Glad the installer is playing fair Rickbert.

As Firefighterjake has said, you can get different finishes to granite. I would not have wanted my granite hearth to be at all shiny ... so ours is that most matte of the three options we were given - what they called 'leather finish', very matte with some noticeable texture to the surface when one touches it. Of course it's gets even more matte looking once there's a permanent fine film of ash dust on it! 

Glad you reached out to Pebbles in her old thread about the same issue.. hope she replies, I'd like to know how things went with her too.


----------



## RandyBoBandy (Feb 10, 2016)

rickbert said:


> Nothing, it is ground floor. Solid wood floor boards, then suspended chipboard floor. Modern built house (2006)


The reason I ask is flex in the subfloor. If there was a way to bridge and possibly double up the floor joists under the stove this would help strengthen things up. Unless everything is on a slab when you say "nothing" is directly under the stove area.


----------



## Simonkenton (Feb 10, 2016)

What size are the floor joists? How far do they span? How far apart are they. What is the subfloor on top of the joists.
My subfloor is overbuilt. 2x10 joists, spanning just 10 feet, and 16 inches OC. [On Center, the centers of the joists are 16 inches apart.]
When I built this subfloor, I doubled the joists that were to be beneath the wood stove. Three of the joists are doubled. Cost me an extra 36 bucks!

On top of that I have a sheet of 3/4 OSB, and on top of that 1/2 inch of plywood. Total subfloor is one and a quarter inches.
I suspect that your subfloor decking, the plywood, is not thick enough, thus dooming any masonry install you might do upon it.
If I were laying that pretty piece of slate I would lay a bed of mortar one inch thick, on top of the plywood, and put the slate on top of that.  That way, there would be direct contact between the entire piece of slate and the mortar, no 6 mm gaps.
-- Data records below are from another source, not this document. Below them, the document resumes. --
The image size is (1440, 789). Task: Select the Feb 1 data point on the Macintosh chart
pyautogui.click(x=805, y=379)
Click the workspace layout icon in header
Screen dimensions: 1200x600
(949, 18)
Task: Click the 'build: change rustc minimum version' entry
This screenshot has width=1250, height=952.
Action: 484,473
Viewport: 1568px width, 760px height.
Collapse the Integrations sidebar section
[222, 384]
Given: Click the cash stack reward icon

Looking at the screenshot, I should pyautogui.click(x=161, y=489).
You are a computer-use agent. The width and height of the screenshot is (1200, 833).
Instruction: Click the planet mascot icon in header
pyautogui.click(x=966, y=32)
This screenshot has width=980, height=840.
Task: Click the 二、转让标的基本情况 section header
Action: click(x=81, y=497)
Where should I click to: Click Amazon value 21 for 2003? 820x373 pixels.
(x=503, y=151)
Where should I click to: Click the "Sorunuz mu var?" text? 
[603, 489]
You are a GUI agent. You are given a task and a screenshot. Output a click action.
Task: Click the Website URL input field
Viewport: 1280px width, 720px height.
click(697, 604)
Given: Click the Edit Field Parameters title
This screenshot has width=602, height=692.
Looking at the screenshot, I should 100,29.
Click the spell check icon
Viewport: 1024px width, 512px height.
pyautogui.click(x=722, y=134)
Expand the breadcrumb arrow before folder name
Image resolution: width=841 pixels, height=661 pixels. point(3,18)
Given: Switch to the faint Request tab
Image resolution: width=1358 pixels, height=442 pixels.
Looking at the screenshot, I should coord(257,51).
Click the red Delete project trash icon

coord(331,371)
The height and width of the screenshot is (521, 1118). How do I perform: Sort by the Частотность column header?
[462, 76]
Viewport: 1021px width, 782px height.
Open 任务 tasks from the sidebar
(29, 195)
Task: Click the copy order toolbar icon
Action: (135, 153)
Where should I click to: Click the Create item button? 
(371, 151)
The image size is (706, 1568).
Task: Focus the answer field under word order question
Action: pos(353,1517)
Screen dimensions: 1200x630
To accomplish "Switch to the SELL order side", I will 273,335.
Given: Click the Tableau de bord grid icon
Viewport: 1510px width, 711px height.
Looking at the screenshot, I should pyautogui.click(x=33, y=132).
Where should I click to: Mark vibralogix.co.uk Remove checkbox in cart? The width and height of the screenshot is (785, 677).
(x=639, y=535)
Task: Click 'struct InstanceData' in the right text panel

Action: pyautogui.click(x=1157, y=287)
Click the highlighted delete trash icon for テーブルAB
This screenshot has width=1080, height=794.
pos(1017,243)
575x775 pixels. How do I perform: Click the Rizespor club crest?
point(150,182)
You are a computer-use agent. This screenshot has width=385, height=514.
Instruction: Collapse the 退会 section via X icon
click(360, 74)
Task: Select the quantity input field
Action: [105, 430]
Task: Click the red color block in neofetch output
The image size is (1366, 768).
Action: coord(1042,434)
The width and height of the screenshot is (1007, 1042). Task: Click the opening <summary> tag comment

You got an install from someone who did not know what they are doing.
Go down and measure your joists and give us the specs and we can go from there.


----------



## Pebbles112 (Feb 11, 2016)

Hello Rickbert. Sorry to hear you have got a similar problem as us. I am pleased your installer came out to assess his work quickly and has agreed to redo it. 
We had to fight our corner and things got pretty heated at one point. We think our problem is due to the mortar mix not curing properly and the stove being placed on the slate hearth too quickly. 
We will be watching closely when he comes  back to redo the work. 
Pebbles.


----------